Вот уже завязалась драка на артиллерийских позициях. Пушкари во всех армиях редко боевиты в ближнем бою, у них другие задачи, потому обслуга, пусть и оказывала ожесточенное сопротивление, но явно недостаточное для того, чтобы опрокинуть русские полки, создавшие на этом участке локальное численное превосходство.

— Быстрее! Быстрее! — кричал Волконский¸ подгоняя воинов, которые стремились уничтожить вражеские орудия.

Бочки с порохом, как русским, так и тем, который собирались использовать поляки, были уже навалены у пушек, когда среди воинов, пошедших на вылазку, начались панические выкрики!

— Ляхи спереди и с востока! Немцы! Гусары! — кричали русские командиры, вроде бы сообщая информацию, но при этом и сея панику.

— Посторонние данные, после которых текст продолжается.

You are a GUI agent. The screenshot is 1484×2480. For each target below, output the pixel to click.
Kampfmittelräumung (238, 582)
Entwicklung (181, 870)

Поляки отступили и на этом участке, за укрепления, которые были в пятидесяти шагах от выдвинутых вперед пушек, там перегруппировались, зарядили свои мушкеты и пошли вперед. Кроме того, к ним присоединилась и часть наемников, от березовой рощи в бой летела конная хоругвь. Это были не гусары, но в польском войске хватало разных конных от казаков, до пятигорцев и татар, чтобы опасаться только гусар… вот только шум от летящих крылатых воинов на мощных конях все равно более остальных привлекал внимание и зловеще завораживал. Ангелы смерти шелестом своих крыльев заглушали остальные звуки.

— Всем уходить! — закричал Волконский, но его полки, зажатые в клещи, стремительно теряли управление.

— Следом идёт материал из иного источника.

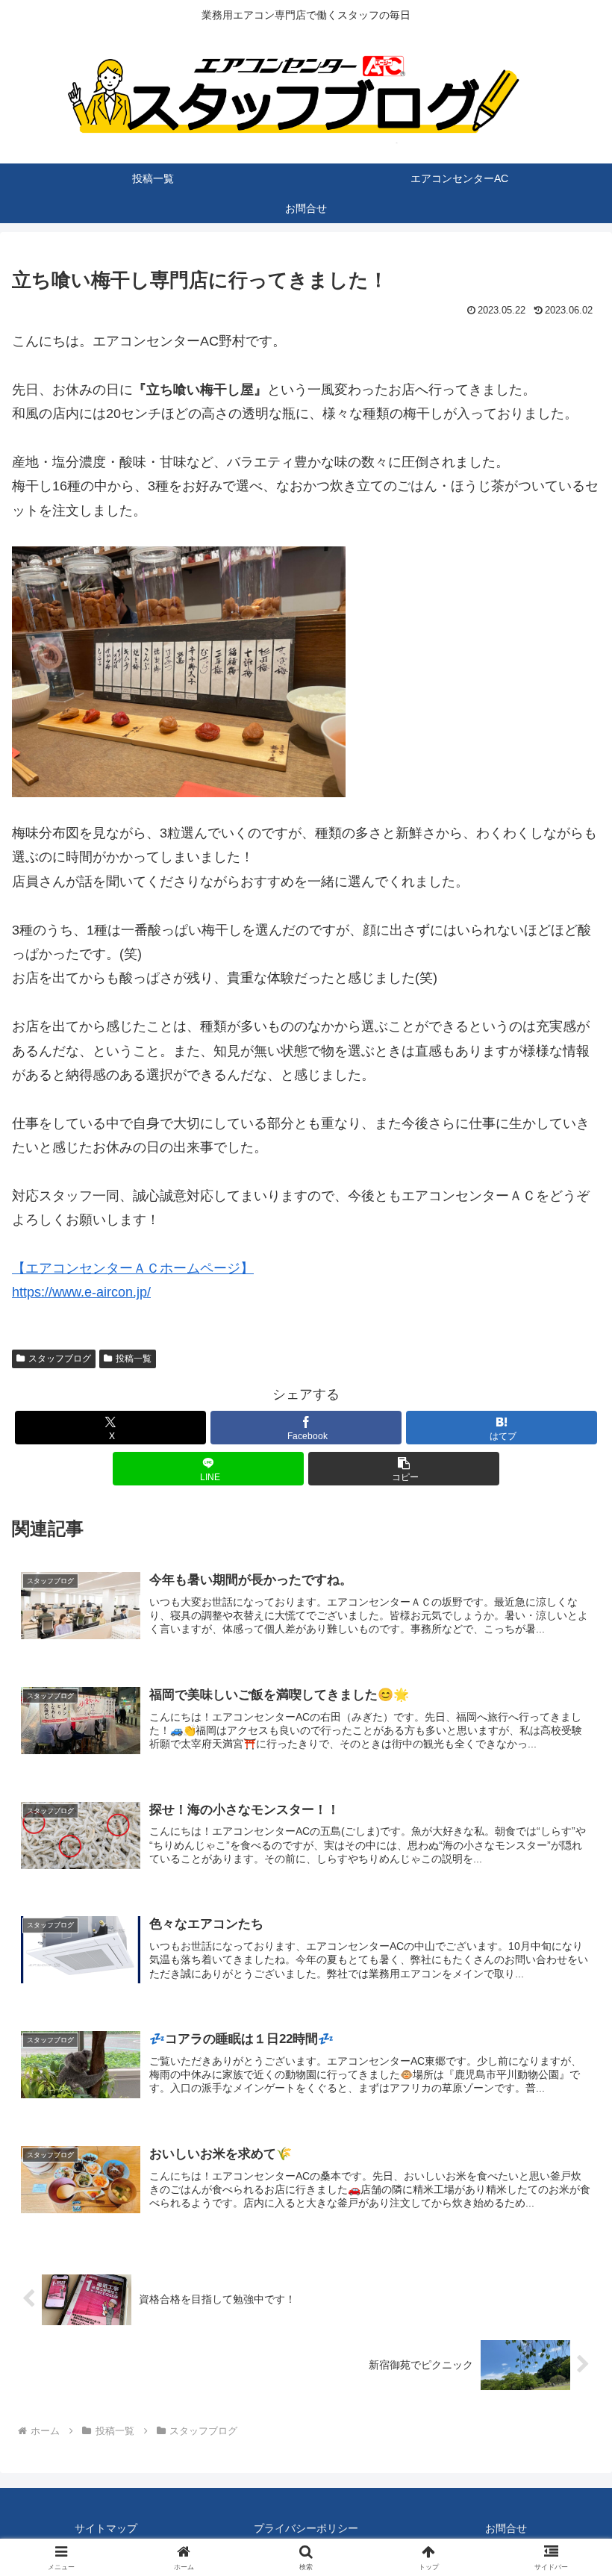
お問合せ (506, 2528)
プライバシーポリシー (306, 2528)
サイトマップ (106, 2528)
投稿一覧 (134, 1358)
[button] (403, 1468)
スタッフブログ (59, 1358)
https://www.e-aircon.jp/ (81, 1292)
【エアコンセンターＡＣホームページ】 (133, 1268)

— Дух-д-дух, — открыли огонь русские орудия, отсекая и замедляя летящих на русских стрельцов польских гусар.

Бежал ко рву и Григорий Константинович Волконский, рассчитывая на то, что заслон из двух сотен городовых казаков окажется достаточным, чтобы задержать конную хоругвь, накатывающую от березняка.

***

Вацлав Михал Михалевский спешил. Его хоругвь в том числе оставалась на дежурстве. Первая ночь осады очень важна, она, порой, показывает, как именно будут развиваться события. Потому дежурных подразделений у южной части Смоленской крепости было более тысячи воинов. Увлекся, решил поиграть в благородство с русскими, а нужно было просто всех расстрелять из луков и дело с концом. А так получилось, что еще десяток воинов оставил охранять пленных.

— Делай, как я! — выкрикнул Михалевский и жестом показал направление.

Русские выставили заслон против его хоругви и он бы сработал… но у Михалевского были столь опытные и сработанные воины, что могли уже на скорости, даже в предрассветных сумерках увидеть маневр и сделать его качественно. Две сотни русских оказывались сбоку, а Михалевский уже врезался в бегущих русских смельчаков. И тут без сарказма, ибо любая вылазка — это уже подвиг, особенно та, когда осаждающие теряют минимум девять пушек, по крайней мере, девять подорваны… нет, уже и десятая взорвана.

— Отсекай! — кричал Михалевский, беря в кольцо часть отступавших русских.

А вот и гусары начали брать свою кровь.

— Тух-ду-дух, — прозвучал залп со стороны оставленных в заслоне двух сотен городовых стрельцов.